Research Highlights

Climate change impacts on net primary production (NPP) and export production (EP) in the CMIP5 models

September 16, 2016

The Science

Researchers at the University of California Irvine analyzed the ocean response to changing climate in output from nine CMIP5 ESMs over the 1850–2100 period and found that increasing stratification decreased surface nutrients, driving declines in export production. NPP responses to climate change depended strongly on model phytoplankton community structure. Models with multiple phytoplankton groups projected more modest reductions in NPP as the phytoplankton community shifted, modifying the particle export ratio. Models with the largest positive biases in stratification for the current era projected the largest future increases in stratification under RCP 8.5.

The Impact

The fact that the models with the largest positive biases in stratification for the current era projected the largest future increases in stratification under RCP 8.5 suggests possible overestimation of the response to climate change in the more biased models.

Summary

We examined climate change impacts on net primary production (NPP) and export production (sinking particulate flux; EP) with simulations from nine Earth system models (ESMs) performed in the framework of the fifth phase of the Coupled Model Intercomparison Project (CMIP5). Global NPP and EP were reduced by the end of the century for the intense warming scenario of Representative Concentration Pathway (RCP) 8.5. Relative to the 1990s, NPP in the 2090s was reduced by 2–16% and EP by 7–18%. The models with the largest increases in stratification (and largest relative declines in NPP and EP) also showed the largest positive biases in stratification for the contemporary period, suggesting overestimation of climate change impacts on NPP and EP. All of the CMIP5 models showed an increase in stratification in response to surface–ocean warming and freshening, which was accompanied by decreases in surface nutrients, NPP and EP.

There was considerable variability across the models in the magnitudes of NPP, EP, surface nutrient concentrations and their perturbations by climate change. The negative response of NPP and EP to increasing stratification reflected primarily a bottom-up control, as upward nutrient flux declines at the global scale. Models with dynamic phytoplankton community structure showed larger declines in EP than in NPP. This pattern was driven by phytoplankton community composition shifts, with reductions in productivity by large phytoplankton as smaller phytoplankton (which export less efficiently) were favored under the increasing nutrient stress. Thus, the projections of the NPP response to climate change were critically dependent on the simulated phytoplankton community structure, the efficiency of the biological pump and the resulting levels of regenerated production, which varied widely across the models. Community structure was represented simply in the CMIP5 models, and should be expanded to better capture the spatial patterns and climate-driven changes in export efficiency.


Objective

To identify the primary factors driving the ocean biogeochemical response to climate change in the CMIP5 Earth System Models (ESMs) under the RCP 8.5 scenario.

Approach

Analyzed ocean climate response in output from nine ESMs over 1850–2100, compared with observations.

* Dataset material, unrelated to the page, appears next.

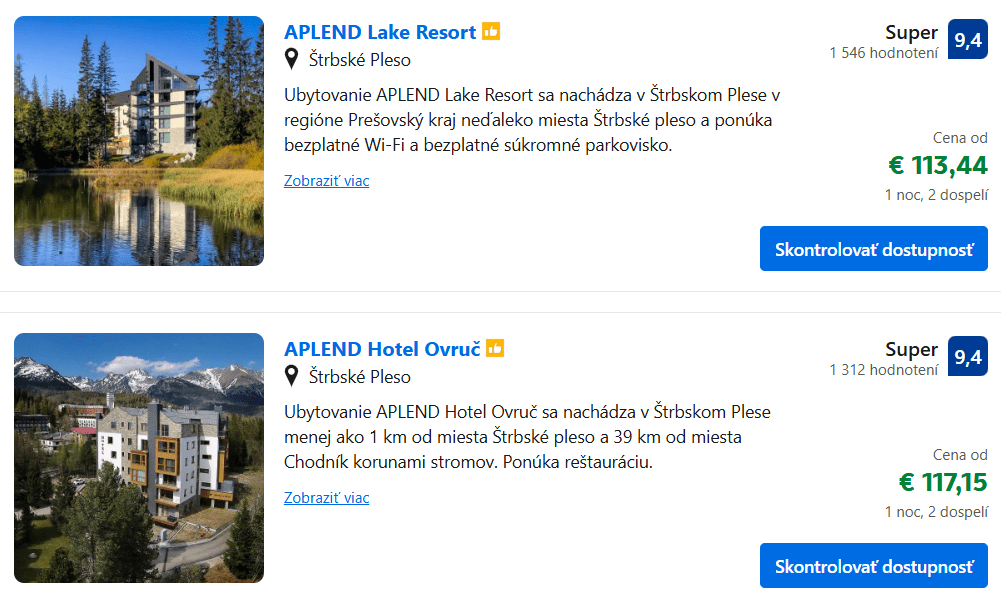This screenshot has height=596, width=1001.
Task: Select the € 117,15 price for Hotel Ovruč
Action: pos(939,481)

Shown above are time series of the percent changes in net primary production, export production, and the particle export ratio and stratification over the period 1850-2100 (each relative to their 1990s means).

Shown above are time series of the percent changes in net primary production, export production, and the particle export ratio and stratification over the period 1850–2100 (each relative to their 1990s means).


Results/Impacts

  • Increasing stratification decreased surface nutrients that drove declines in export production.
  • NPP responses to climate change depended strongly on model phytoplankton community structure.
  • Models with multiple phytoplankton groups projected more modest reductions in NPP as the phytoplankton community shifted, modifying the particle export ratio.
  • Models with the largest positive biases in stratification for the current era projected the largest future increases in stratification under RCP 8.5.
  • This suggests possible overestimation of the response to climate change in the more biased models.


Fu, Weiwei, James T. Randerson, and J. Keith Moore. September 16, 2016. “Climate Change Impacts on Net Primary Production (NPP) and Export Production (EP) Regulated by Increasing Stratification and Phytoplankton Community Structure in CMIP5 Models.” Biogeosci., 13(18):5151–5170. doi:10.5194/bg-13-5151-2016.